After last week’s flurry of news regarding Twitter and the NFL as well as ESPN, SEC made headlines this week when it announced its new media policy, which you can view by downloading it here.
Rocky Top Talk, a Tennessee Volunteers football blog, has a great recap of the main points in the policy and how exactly it affects media members, bloggers, and the fans. For example, the SEC uses the policy to limit game highlights shown on TV (outside of rightsholders) to just the first 72 hours. This policy will also presumably prevent fans from uploading highlights to YouTube. It also means that ticket holders cannot tweet about the game, take pictures, or text/call their friends about what’s happening.
Jon Solomon of The Birmingham News reports that 35-40 media outlets have already complained about the policy since it was released late last week. Bloggers like Clay Travis at AOL’s Fanhouse are unhappy to say the least with the development. As such, the SEC will tweak their recently released new media policy.
“I’m confident there will be some changes to the policy,” SEC Associate Commissioner Charles Bloom said. “I don’t know how in-depth they will be.
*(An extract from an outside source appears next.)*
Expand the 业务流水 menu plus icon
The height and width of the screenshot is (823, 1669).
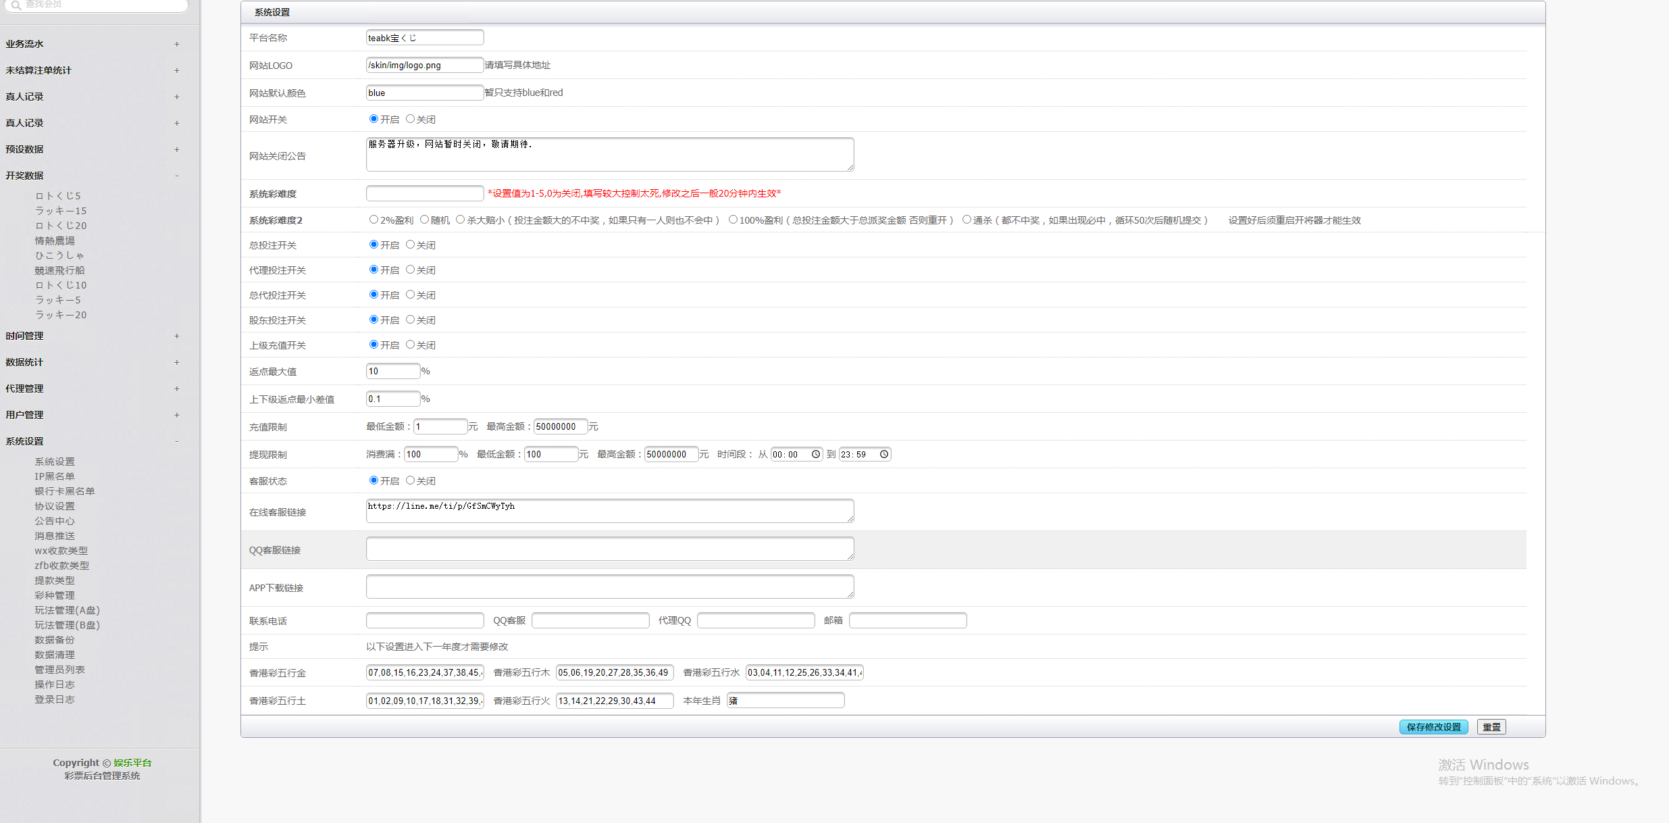(177, 44)
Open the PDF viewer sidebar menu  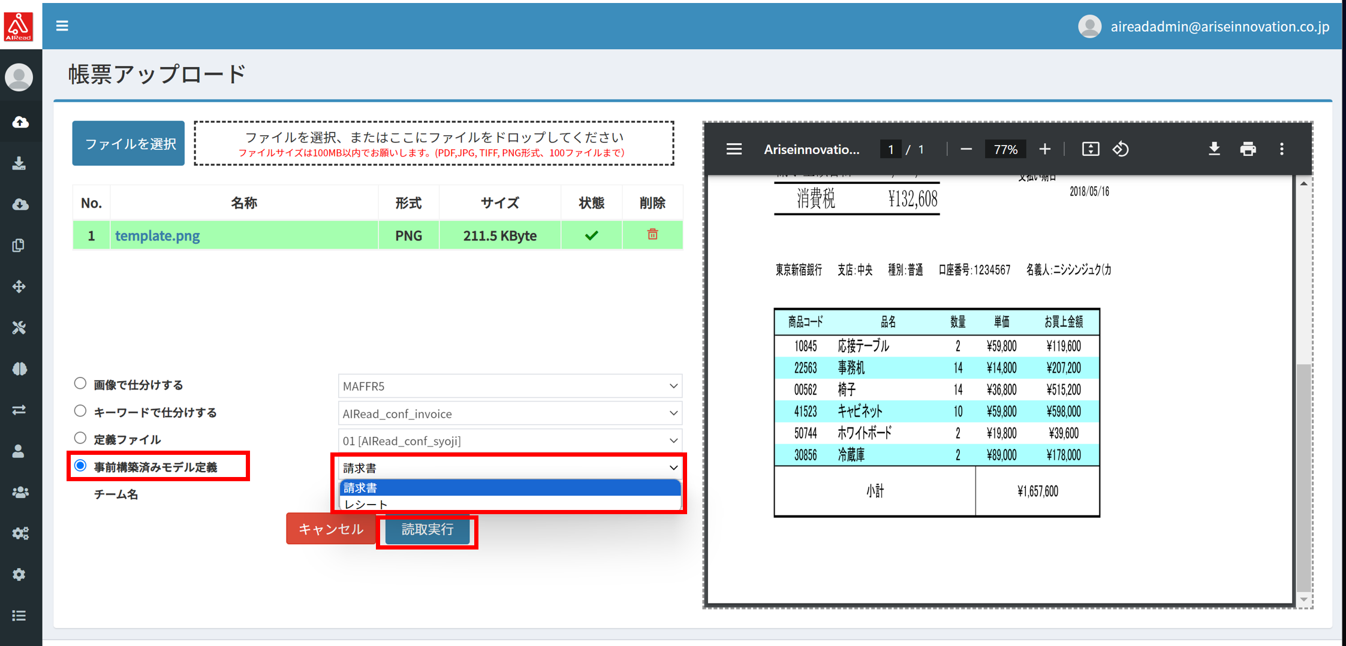pos(733,149)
I think there will be some changes within the next 24 to 48 hours. It’s got to be soon because the season is almost here.” …
“Within probably 24 to 36 hours after we sent out the policy, we started getting calls and questions,” Bloom said. “We went back to our legal counsel and we were told there is a window where we could tweak the policy.”
The Eye on Sports Media e-mailed Bloom about what might be revised in the policy and he responded by saying:
“The section of the policy as it relates to full-time, salaried employees is one that will likely get cut. As you can imagine, we are also dealing with student media as well and that would not go over very well with journalism professors on our campuses.”
But as Matt Hinton of Dr. Saturday points out, it sounds like the video aspect of the policy will remain the same.
Why did the SEC schools agree to this new media policy?
The policy was meant to drive traffic to the teams’ websites by making them the only place to have game highlights and video clips of the press conferences.
In other words, under the new policy, video from Alabama and Auburn practices and news conferences that you see on al.com would be banned and only available at the schools’ Web sites.
“Probably one of the greatest challenges that we’re going to have as an industry is the balance between the protection of online rights, the protection of revenue stream, and the media/public relations aspect to it,” Bloom said. “Because we’re all dealing in new territories.”
The SEC Digital Network was formed last month out of a partnership with the conference and XOS Technologies. The network is to launch this season with some video available on their future website while also allowing people to download the full game replays and other video for a fee (e.g. purchasing or renting a movie through iTunes). This new media policy works to protect this new venture and provide the SEC Digital Network along with CBS and ESPN with greater exclusivity than before.
As I mentioned above, there is a great number of media outlets concerned about what his policy means and how it affects their organization and job.
Chris Rattey, new media director for The Tuscaloosa News and TideSports.com, said “monopoly” was the first word that occurred to him when he heard about the SEC’s new rules.
“From my perspective, in having been in the online industry for 10 years, it’s over the top and bordering on ridiculous,” Rattey said. “It’s almost as if the SEC is monopolizing the content, and business is really getting in the way of journalism.”
You can read plenty of other people’s opinions on the subject: Franz Beard of Gator Country, A Sea of Blue, Mark Bradley of the Atlanta Journal-Constitution, Holly Anderson of Dr. Saturday, John Clay’s Sidelines, Cecil Hurt of the Tuscaloosa News, and The Big Lead.
The policy has sent some SEC school’s athletic departments “scrambling” as they try to adjust their own media policy to follow the overarching SEC policy. Between the need for adjustments and the wrath they are probably hearing from media members, the media relations folks for the SEC schools probably aren’t having their best week of the year.
“As a Southeastern Conference member institution, we are bound by the policy we received this week from the SEC Office,” said Doug Walker, the University of Alabama’s associate athletics director for media relations. “We will work closely with those who cover us — as well as with the SEC Office — in dealing with any issues that may arise.”
Athletic departments from around the league have expressed concerns about the new rules. Ranging from the wording of the policy — which, as it now stands, limits credentials to “full-time salaried” employees (many news organizations pay hourly wages, employ part-time workers and use freelancers) — to the task to implementing its mandates.
I don’t think that every aspect of their policy will be enforceable (e.g. preventing people from taking pictures at the game or texting friends, etc.), but it looks like the policy will certainly provide their network, CBS, and ESPN with a greater level of exclusivity. Whatever your opinion is on the policy, I think it needed to be released earlier. Tickets have already been sent out for this year so how will the policy be communicated to fans attending games? The policy will have a large impact on how small market TV stations cover the team(s) and I’m sure they didn’t appreciate hearing the news after practices have already begun. The late notice doesn’t give media outlets a ton of time to come up with an alternative or adjust their reporting tactics.
But what do you think about this policy? What changes do you want to see in the next revision of the policy?